I took an Uber from Arlington, Virginia to downtown DC on Thursday morning for a television interview, and was stopped at a military-esque checkpoint. When I told the police officer I needed to be in the area for work, he asked if I had my ‘papers’, a question that should immediately raise red flags for any student of history. In the green room later, a fellow guest later told me that the restrictions reminded him of going through Checkpoint Charlie, between East and West Berlin during the Cold War, when he had served in the military.
DC Mayor Muriel Bowser said on Wednesday that ‘individuals entering the perimeter may be subject to screening and asked to describe their essential business — so be prepared to do that.’
Trying to get back home was another nightmare. I walked aimlessly for blocks trying to figure out the best location from which to order another car. The Metro was out of the question, considering every stop in the area was shut down. DC buses sat idle on the side of the road, perhaps still figuring out how to recalibrate their normal routes around the nonsense. Roads leading up to Union Station were closed, preventing the possibility of snagging a taxi cab. It ended up taking me an hour just to get across the Potomac River.
DC locals are no strangers to occasional lockdowns for major events or official motorcades, but this is the worst I have seen in my eight years of living here. Perhaps what is most frustrating is that officials only started caring about the potential for violence and destruction after citizen anger was turned on the Democratic political elite. Only a few blocks around the White House were shut down to traffic over the summer when antifa and Black Lives Matter protesters burned a historic church and smashed and looted businesses. Local business owners had to take matters into their own hands by boarding up their storefronts. There was similarly a muted police presence downtown during the Republican National Convention, when GOP lawmakers and their families were chased and threatened by an aggressive left-wing mob.

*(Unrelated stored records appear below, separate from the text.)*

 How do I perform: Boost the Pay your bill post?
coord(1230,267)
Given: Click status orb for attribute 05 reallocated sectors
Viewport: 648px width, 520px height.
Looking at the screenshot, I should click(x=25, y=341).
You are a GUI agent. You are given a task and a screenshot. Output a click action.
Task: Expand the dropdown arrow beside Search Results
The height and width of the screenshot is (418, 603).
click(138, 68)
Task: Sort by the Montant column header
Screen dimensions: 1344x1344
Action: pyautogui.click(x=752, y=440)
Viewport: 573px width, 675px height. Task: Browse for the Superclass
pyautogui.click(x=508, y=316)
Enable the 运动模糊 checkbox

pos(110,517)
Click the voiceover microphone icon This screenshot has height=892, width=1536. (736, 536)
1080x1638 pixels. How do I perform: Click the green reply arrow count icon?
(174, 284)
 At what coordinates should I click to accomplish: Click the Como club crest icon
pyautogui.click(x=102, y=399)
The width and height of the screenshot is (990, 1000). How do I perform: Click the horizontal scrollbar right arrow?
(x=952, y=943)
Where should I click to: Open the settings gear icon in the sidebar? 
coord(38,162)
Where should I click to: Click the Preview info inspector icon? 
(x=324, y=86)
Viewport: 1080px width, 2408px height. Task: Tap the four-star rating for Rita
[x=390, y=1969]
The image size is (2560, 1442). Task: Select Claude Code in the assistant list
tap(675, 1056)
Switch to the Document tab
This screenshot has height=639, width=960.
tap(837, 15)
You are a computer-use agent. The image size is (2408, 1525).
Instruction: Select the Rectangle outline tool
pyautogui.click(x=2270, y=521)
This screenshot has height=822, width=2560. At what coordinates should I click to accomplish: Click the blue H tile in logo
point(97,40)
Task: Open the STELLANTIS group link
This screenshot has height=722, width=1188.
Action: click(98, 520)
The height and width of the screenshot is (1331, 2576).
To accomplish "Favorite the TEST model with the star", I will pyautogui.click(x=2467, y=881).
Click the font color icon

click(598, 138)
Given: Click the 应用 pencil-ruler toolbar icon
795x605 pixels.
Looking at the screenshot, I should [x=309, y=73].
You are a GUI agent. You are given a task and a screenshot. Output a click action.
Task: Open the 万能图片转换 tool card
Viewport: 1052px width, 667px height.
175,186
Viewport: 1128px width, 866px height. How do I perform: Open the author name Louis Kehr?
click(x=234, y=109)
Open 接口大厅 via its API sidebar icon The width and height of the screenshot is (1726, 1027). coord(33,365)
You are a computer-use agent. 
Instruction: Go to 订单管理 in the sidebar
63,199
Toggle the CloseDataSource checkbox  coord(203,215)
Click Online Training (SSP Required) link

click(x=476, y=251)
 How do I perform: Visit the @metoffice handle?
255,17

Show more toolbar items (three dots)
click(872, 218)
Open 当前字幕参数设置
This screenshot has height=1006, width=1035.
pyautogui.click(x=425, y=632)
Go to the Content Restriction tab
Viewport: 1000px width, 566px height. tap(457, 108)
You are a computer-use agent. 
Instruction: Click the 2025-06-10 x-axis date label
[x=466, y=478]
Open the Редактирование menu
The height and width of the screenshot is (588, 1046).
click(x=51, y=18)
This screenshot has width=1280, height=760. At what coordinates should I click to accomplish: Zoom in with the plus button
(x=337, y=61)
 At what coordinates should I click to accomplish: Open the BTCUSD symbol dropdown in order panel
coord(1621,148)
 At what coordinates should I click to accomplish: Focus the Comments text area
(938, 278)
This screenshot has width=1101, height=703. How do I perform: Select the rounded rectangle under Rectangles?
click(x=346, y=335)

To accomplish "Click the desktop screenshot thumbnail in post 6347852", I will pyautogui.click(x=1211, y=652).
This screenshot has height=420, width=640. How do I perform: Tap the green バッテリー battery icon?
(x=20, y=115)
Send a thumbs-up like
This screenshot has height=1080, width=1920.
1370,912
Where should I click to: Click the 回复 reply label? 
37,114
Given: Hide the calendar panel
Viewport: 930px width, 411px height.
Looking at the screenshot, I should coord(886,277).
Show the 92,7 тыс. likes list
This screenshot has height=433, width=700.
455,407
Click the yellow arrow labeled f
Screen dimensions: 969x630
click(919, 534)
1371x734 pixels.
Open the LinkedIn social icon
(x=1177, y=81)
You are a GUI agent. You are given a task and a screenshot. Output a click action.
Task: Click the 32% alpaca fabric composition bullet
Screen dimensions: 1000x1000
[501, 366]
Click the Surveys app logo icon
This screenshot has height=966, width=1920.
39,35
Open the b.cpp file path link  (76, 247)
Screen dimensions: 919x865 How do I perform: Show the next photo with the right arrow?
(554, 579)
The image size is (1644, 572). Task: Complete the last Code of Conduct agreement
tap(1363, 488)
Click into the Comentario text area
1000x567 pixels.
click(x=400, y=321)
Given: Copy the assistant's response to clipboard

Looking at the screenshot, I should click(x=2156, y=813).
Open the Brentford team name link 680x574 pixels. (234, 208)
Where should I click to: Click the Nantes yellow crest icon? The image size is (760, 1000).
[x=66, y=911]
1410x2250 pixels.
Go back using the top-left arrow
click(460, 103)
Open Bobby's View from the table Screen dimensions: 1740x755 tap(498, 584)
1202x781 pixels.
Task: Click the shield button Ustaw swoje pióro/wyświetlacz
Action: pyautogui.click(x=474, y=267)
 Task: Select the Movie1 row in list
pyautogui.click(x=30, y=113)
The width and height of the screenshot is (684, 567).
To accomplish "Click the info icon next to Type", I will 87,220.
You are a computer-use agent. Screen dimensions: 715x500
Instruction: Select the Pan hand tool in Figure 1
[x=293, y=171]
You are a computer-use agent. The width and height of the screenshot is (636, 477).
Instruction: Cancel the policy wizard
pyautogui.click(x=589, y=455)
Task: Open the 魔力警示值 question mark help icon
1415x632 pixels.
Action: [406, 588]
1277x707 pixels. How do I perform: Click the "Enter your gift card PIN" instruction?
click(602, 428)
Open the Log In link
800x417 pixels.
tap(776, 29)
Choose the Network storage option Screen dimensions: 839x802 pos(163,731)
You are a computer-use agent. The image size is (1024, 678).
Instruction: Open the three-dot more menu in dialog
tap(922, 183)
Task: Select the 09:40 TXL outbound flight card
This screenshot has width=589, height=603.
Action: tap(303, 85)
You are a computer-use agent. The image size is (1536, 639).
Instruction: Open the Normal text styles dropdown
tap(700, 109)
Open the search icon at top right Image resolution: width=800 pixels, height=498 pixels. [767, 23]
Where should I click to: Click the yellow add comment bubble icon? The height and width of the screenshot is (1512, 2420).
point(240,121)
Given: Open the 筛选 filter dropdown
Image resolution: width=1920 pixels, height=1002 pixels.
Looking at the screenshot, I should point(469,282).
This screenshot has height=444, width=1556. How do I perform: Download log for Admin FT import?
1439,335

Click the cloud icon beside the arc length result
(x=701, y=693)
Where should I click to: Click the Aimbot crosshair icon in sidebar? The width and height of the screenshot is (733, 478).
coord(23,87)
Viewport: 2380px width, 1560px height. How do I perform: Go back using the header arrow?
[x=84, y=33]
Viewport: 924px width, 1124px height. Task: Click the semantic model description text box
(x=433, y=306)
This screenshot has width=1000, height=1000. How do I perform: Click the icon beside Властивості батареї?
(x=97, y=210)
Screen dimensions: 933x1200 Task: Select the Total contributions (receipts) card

Some of this is also certainly an overcorrection stemming from reports that the FBI was aware some individuals were traveling to the President’s rally in DC last week with the intention of committing violence. Bowser and other government officials are, of course, very sensitive to accusations that they were not tough enough on right-wing agitators. But let’s not forget that the city’s response to the ‘Summer of Love’ was not to shut down half the city, but to rename an entire block after the activist group responsible for the chaos.